Sexueller Übergriff ist ein hochsensibles Thema, das in der Gesellschaft häufig zu intensiven Debatten führt. 

Was genau besagt § 177 Abs.1 und Abs.2 StGB? 

(1) Wer gegen den erkennbaren Willen einer anderen Person sexuelle Handlungen an dieser Person vornimmt oder von ihr vornehmen lässt oder diese Person zur Vornahme oder Duldung sexueller Handlungen an oder von einem Dritten bestimmt, wird mit Freiheitsstrafe von sechs Monaten bis zu fünf Jahren bestraft. 

(2) Ebenso wird bestraft, wer sexuelle Handlungen an einer anderen Person vornimmt oder von ihr vornehmen lässt oder diese Person zur Vornahme oder Duldung sexueller Handlungen an oder von einem Dritten bestimmt, wenn

  1. der Täter ausnutzt, dass die Person nicht in der Lage ist, einen entgegenstehenden Willen zu bilden oder zu äußern,
  2. der Täter ausnutzt, dass die Person auf Grund ihres körperlichen oder psychischen Zustands in der Bildung oder Äußerung des Willens erheblich eingeschränkt ist, es sei denn, er hat sich der Zustimmung dieser Person versichert,
  3. der Täter ein Überraschungsmoment ausnutzt,
  4. der Täter eine Lage ausnutzt, in der dem Opfer bei Widerstand ein empfindliches Übel droht, oder
  5. der Täter die Person zur Vornahme oder Duldung der sexuellen Handlung durch Drohung mit einem empfindlichen Übel genötigt hat. 


 

Wann liegt ein sexueller Übergriff vor? 

Ein sexueller Übergriff liegt in zwei Varianten vor. Unter Strafe gestellt ist dabei die Vornahme sexueller Handlungen ...

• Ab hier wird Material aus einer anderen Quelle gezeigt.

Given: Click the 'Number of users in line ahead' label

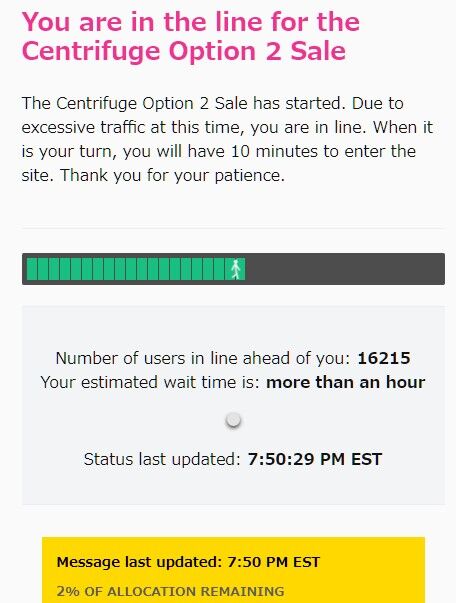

  1. gegen den (nach außen erkennbaren) Willen des Opfers, §177 Abs.1 StGB oder
  2. unter Ausnutzen oder Herstellen von Willensproblemen beim Opfer, §177 Abs.2 StGB



Unterscheidung zwischen Absatz 1 und Absatz 2

  • Abs.1 behandelt Fälle, in denen jemand gegen den erkennbaren Willen einer anderen Person sexuelle Handlungen an dieser vornimmt oder von ihr vornehmen lässt.
  • Abs.2 fokussiert auf Fälle, in denen der Täter ausnutzt, dass das Opfer aufgrund expliziter Willensdefizite sich nicht wehren kann. 


Eine bloße Verängstigung vor dem Täter (ohne Nötigungslage), unter Druck setzen, Beharrlichkeit oder Überreden ohne dass der Wille dadurch aufgehoben ist, führt also zu einer Strafbarkeitslücke, wenn der entgegenstehende Wille nicht erkennbar gemacht wird. 


Welche Voraussetzungen müssen für die Strafbarkeit erfüllt sein?

  1. Es muss eine sexuelle Handlung vorliegen.
  2. Im Fall des Abs.1 muss diese Handlung gegen den erkennbaren Willen des Opfers geschehen. (nein = nein) 
  3. Im Falle des Abs.2 muss das Opfer sich in einer Lage befinden, in der es sich nicht wehren kann, und der Täter muss dies ausnutzen oder herstellen. 



Was versteht man dabei unter "erkennbarem Willen"?

Der "erkennbare Wille" ist ein Schlüsselbegriff. Es muss klar sein, dass das Opfer die sexuelle Handlung nicht wünscht. Das kann durch Worte, Gesten oder andere Handlungen zum Ausdruck kommen. Nicht immer ist ein lautstarkes "Nein" erforderlich - der Gegenwille kann auch nonverbal geäußert werden. Entscheidend ist, ob eine objektiv außenstehende Person die Kundgabe als Gegenwillen verstehen würde.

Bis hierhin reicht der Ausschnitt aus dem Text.